Rare sugars are monosaccharides and their derivatives that rarely exist in nature [47], for example, D-psicose, Tagatose, D-allose, and others [13] these sugars possess the properties like sweeteners but lack calorific value. Therefore, these could be used as an alternative to other sweeteners. Rare sugars are not metabolized as natural sugars by the body [48]. These have recently engrossed lots of consideration mainly for their applications in food and beverage industry.

Applications in beverages

Beverages are considered to be essential items of human diet because of their stimulating and refreshing nature and sufficient liquid content. These are used all over the world for their revitalizing qualities. Man’s earliest beverage was probably the juice squeezed from fruits, but the civilized man discovered a vast collection of beverages for his enjoyment and nutrition. The health and nutritional concerns have led to increased demand for functional beverages that provide additional health benefits. Many options are now surpassing traditional beverage market; the trend is likely to continue as is the growing demand for innovative ingredients.

Dairy based

Whey is a major dairy by-product obtained in the manufacturing process of paneer, channa, cheese and casein. Whey consists almost 50% of total solids present in the milk and is a valuable source of lactose, proteins, minerals, and vitamins. The production of whey beverages is one of the most economically feasible options of whey utilization. Based on pH value, whey protein beverages fall into two categories. One is the shake-type, pH between 4.6 and 7.5 and the other is acidified whey protein beverages with a pH range of 2.8-3.5 [49]. Some whey protein beverages comprising functional beverage with high protein content included inulin and stevia [50] whereas a whey lemon beverage incorporated a blend of aspartame and saccharin [51]. Aspartame and acesulfame-K might be suitable as total sugar replacers in whey beverages, resulting in an appreciable reduction of the amount of carbohydrate. The amount of each sweetener required to produce a sweetness level equal to that of a beverage containing 10.5% invert sugar was found to be 0.25 and 0.275 g aspartame and acesulfame-K/liter, respectively. When used together, both exhibited their synergism, resulting in a 25% reduction of the total sweetener required. Heat treatment of 30 min at 90°C did not cause a noticeable decrease in the sweetness or taste quality.

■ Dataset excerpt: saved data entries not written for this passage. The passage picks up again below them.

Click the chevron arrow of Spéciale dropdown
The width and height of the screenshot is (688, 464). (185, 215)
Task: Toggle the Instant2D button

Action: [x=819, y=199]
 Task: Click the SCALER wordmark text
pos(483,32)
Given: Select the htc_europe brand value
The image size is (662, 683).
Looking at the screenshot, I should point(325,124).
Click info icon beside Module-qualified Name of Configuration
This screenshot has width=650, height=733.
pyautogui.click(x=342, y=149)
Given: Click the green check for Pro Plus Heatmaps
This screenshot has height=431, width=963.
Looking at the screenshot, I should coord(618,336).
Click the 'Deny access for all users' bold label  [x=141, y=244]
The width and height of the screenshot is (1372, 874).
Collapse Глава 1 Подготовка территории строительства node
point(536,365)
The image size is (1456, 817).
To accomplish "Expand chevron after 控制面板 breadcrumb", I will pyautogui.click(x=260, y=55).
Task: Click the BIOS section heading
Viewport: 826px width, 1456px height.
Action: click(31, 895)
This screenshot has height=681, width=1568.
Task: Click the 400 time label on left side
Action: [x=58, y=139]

Aspartame, acesulfame-K, and their blend were assessed for stability during storage in a whey-lemon beverage by [52]. The increase in acidity and viscosity and a decrease in pH and ascorbic acid content of sweetened whey-lemon beverage samples were similar to the those in control. Aspartame (added either singly or in a blend) and acesulfame-K (added in a mixture) were stable in the beverage under the refrigerated condition for 15 days. Another functional Whey-Lemon Beverage (WLB) was formulated using combinations of aspartame and saccharin. The blend these sweeteners (70:30, 0.0425%) scored highest organoleptically as compared to only sweetener aspartame (0.07%). The blend showed maximum synergy in sweetness intensity (14.4%) and overall acceptability (7.5%) as compared to aspartame alone. The multi-sweetener approach involving the use of binary blend resulted in 39% reduction in usage level as compared to a single sweetener [51].

The flavored functional milk drinks were prepared by replacing 0 to 100% sugar with sucralose and adding 4% inulin in the milk of 0.5% fat and 8.5% solid-not-fat. Sugar replacement considerably decreased total solids, total soluble solids, viscosity and sensory scores. Moreover, the calorific value diminished by 43% in the experimental milk drink compared to control [53]. Furthermore, experimentation on assessment of the stability of the pasteurized drinks showed that the Total Solids (TS) and pH dropped while the Total Soluble Solids (TSS), titratable acidity and viscosity amplified with storage [54].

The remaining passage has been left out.